** To do **
Only an exact, complete copy of the listing will serve as the answer.

--------------------

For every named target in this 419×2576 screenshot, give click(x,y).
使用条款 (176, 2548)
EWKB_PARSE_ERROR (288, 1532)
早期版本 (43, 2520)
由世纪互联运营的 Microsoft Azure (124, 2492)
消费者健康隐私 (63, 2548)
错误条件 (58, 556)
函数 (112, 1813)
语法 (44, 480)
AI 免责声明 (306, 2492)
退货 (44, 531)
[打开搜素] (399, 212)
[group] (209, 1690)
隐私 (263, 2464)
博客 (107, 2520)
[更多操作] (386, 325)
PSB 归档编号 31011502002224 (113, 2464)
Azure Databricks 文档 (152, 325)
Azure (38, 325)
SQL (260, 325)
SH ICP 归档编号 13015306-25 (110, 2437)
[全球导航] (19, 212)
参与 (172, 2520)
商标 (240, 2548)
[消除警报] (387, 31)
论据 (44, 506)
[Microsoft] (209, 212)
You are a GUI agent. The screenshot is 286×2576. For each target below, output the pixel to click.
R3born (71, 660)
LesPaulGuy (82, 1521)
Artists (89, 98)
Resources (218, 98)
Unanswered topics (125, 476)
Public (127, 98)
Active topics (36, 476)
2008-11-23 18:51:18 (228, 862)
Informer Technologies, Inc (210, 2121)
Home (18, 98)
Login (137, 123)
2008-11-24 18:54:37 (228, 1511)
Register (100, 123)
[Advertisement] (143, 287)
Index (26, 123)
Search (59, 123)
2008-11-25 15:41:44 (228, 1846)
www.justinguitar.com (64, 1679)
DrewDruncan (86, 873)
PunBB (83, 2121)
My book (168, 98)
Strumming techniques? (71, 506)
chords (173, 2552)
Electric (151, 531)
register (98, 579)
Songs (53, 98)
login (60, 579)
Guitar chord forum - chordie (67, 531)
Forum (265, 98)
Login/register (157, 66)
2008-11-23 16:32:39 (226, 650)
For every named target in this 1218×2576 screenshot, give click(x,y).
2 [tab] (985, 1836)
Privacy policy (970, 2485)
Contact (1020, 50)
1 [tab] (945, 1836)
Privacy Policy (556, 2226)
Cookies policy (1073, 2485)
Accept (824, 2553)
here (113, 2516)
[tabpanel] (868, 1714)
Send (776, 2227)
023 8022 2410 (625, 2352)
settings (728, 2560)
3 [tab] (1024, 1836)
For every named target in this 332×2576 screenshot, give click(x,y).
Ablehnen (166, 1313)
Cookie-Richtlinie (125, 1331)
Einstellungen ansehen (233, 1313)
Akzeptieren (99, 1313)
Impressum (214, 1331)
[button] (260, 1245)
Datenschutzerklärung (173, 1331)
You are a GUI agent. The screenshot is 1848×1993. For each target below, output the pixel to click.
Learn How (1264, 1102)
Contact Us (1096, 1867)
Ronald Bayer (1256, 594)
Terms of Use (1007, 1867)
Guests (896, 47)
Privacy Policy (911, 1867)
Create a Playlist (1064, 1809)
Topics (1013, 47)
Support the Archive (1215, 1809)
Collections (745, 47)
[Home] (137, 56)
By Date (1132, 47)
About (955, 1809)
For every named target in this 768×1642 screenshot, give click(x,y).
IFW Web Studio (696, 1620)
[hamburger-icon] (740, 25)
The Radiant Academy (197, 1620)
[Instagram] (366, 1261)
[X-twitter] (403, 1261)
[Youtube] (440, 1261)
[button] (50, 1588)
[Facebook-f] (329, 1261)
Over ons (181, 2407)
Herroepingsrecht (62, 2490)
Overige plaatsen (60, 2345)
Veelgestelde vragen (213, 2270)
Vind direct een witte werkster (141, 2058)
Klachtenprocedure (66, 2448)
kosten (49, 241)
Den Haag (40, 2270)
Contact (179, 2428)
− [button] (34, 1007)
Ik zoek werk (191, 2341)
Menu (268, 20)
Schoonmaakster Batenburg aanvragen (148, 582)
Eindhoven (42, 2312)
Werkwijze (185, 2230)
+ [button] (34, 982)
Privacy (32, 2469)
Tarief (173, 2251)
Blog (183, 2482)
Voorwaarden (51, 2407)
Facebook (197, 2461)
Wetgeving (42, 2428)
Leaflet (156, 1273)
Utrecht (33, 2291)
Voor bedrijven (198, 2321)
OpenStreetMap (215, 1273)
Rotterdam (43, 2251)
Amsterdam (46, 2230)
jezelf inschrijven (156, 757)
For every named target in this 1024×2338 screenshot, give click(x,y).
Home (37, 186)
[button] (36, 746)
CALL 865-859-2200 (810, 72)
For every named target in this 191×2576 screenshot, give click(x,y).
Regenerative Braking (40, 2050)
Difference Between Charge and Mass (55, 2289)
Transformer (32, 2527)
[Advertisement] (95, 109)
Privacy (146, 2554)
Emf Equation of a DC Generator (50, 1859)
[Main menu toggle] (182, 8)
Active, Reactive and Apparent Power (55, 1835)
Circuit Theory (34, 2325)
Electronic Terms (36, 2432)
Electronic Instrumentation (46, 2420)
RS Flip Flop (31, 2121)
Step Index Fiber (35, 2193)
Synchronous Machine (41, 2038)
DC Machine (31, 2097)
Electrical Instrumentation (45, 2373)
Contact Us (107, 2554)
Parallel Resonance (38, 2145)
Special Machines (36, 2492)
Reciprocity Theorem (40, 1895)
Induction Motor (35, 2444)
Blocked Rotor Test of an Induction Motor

--------------------

** Reply to the task **
For every named target in this 419×2576 screenshot, give click(x,y).
使用条款 (176, 2548)
EWKB_PARSE_ERROR (288, 1532)
早期版本 (43, 2520)
由世纪互联运营的 Microsoft Azure (124, 2492)
消费者健康隐私 (63, 2548)
错误条件 (58, 556)
函数 (112, 1813)
语法 (44, 480)
AI 免责声明 (306, 2492)
退货 (44, 531)
[打开搜素] (399, 212)
[group] (209, 1690)
隐私 (263, 2464)
博客 (107, 2520)
[更多操作] (386, 325)
PSB 归档编号 31011502002224 (113, 2464)
Azure Databricks 文档 (152, 325)
Azure (38, 325)
SQL (260, 325)
SH ICP 归档编号 13015306-25 (110, 2437)
[全球导航] (19, 212)
参与 (172, 2520)
商标 (240, 2548)
[消除警报] (387, 31)
论据 (44, 506)
[Microsoft] (209, 212)
You are a GUI agent. The screenshot is 286×2576. For each target below, output the pixel to click.
R3born (71, 660)
LesPaulGuy (82, 1521)
Artists (89, 98)
Resources (218, 98)
Unanswered topics (125, 476)
Public (127, 98)
Active topics (36, 476)
2008-11-23 18:51:18 (228, 862)
Informer Technologies, Inc (210, 2121)
Home (18, 98)
Login (137, 123)
2008-11-24 18:54:37 (228, 1511)
Register (100, 123)
[Advertisement] (143, 287)
Index (26, 123)
Search (59, 123)
2008-11-25 15:41:44 (228, 1846)
www.justinguitar.com (64, 1679)
DrewDruncan (86, 873)
PunBB (83, 2121)
My book (168, 98)
Strumming techniques? (71, 506)
chords (173, 2552)
Electric (151, 531)
register (98, 579)
Songs (53, 98)
login (60, 579)
Guitar chord forum - chordie (67, 531)
Forum (265, 98)
Login/register (157, 66)
2008-11-23 16:32:39 (226, 650)
For every named target in this 1218×2576 screenshot, give click(x,y).
2 [tab] (985, 1836)
Privacy policy (970, 2485)
Contact (1020, 50)
1 [tab] (945, 1836)
Privacy Policy (556, 2226)
Cookies policy (1073, 2485)
Accept (824, 2553)
here (113, 2516)
[tabpanel] (868, 1714)
Send (776, 2227)
023 8022 2410 (625, 2352)
settings (728, 2560)
3 [tab] (1024, 1836)
For every named target in this 332×2576 screenshot, give click(x,y).
Ablehnen (166, 1313)
Cookie-Richtlinie (125, 1331)
Einstellungen ansehen (233, 1313)
Akzeptieren (99, 1313)
Impressum (214, 1331)
[button] (260, 1245)
Datenschutzerklärung (173, 1331)
You are a GUI agent. The screenshot is 1848×1993. For each target below, output the pixel to click.
Learn How (1264, 1102)
Contact Us (1096, 1867)
Ronald Bayer (1256, 594)
Terms of Use (1007, 1867)
Guests (896, 47)
Privacy Policy (911, 1867)
Create a Playlist (1064, 1809)
Topics (1013, 47)
Support the Archive (1215, 1809)
Collections (745, 47)
[Home] (137, 56)
By Date (1132, 47)
About (955, 1809)
For every named target in this 768×1642 screenshot, give click(x,y).
IFW Web Studio (696, 1620)
[hamburger-icon] (740, 25)
The Radiant Academy (197, 1620)
[Instagram] (366, 1261)
[X-twitter] (403, 1261)
[Youtube] (440, 1261)
[button] (50, 1588)
[Facebook-f] (329, 1261)
Over ons (181, 2407)
Herroepingsrecht (62, 2490)
Overige plaatsen (60, 2345)
Veelgestelde vragen (213, 2270)
Vind direct een witte werkster (141, 2058)
Klachtenprocedure (66, 2448)
kosten (49, 241)
Den Haag (40, 2270)
Contact (179, 2428)
− [button] (34, 1007)
Ik zoek werk (191, 2341)
Menu (268, 20)
Schoonmaakster Batenburg aanvragen (148, 582)
Eindhoven (42, 2312)
Werkwijze (185, 2230)
+ [button] (34, 982)
Privacy (32, 2469)
Tarief (173, 2251)
Blog (183, 2482)
Voorwaarden (51, 2407)
Facebook (197, 2461)
Wetgeving (42, 2428)
Leaflet (156, 1273)
Utrecht (33, 2291)
Voor bedrijven (198, 2321)
OpenStreetMap (215, 1273)
Rotterdam (43, 2251)
Amsterdam (46, 2230)
jezelf inschrijven (156, 757)
For every named target in this 1024×2338 screenshot, give click(x,y).
Home (37, 186)
[button] (36, 746)
CALL 865-859-2200 (810, 72)
For every named target in this 191×2576 screenshot, give click(x,y).
Regenerative Braking (40, 2050)
Difference Between Charge and Mass (55, 2289)
Transformer (32, 2527)
[Advertisement] (95, 109)
Privacy (146, 2554)
Emf Equation of a DC Generator (50, 1859)
[Main menu toggle] (182, 8)
Active, Reactive and Apparent Power (55, 1835)
Circuit Theory (34, 2325)
Electronic Terms (36, 2432)
Electronic Instrumentation (46, 2420)
RS Flip Flop (31, 2121)
Step Index Fiber (35, 2193)
Synchronous Machine (41, 2038)
DC Machine (31, 2097)
Electrical Instrumentation (45, 2373)
Contact Us (107, 2554)
Parallel Resonance (38, 2145)
Special Machines (36, 2492)
Reciprocity Theorem (40, 1895)
Induction Motor (35, 2444)
Blocked Rotor Test of an Induction Motor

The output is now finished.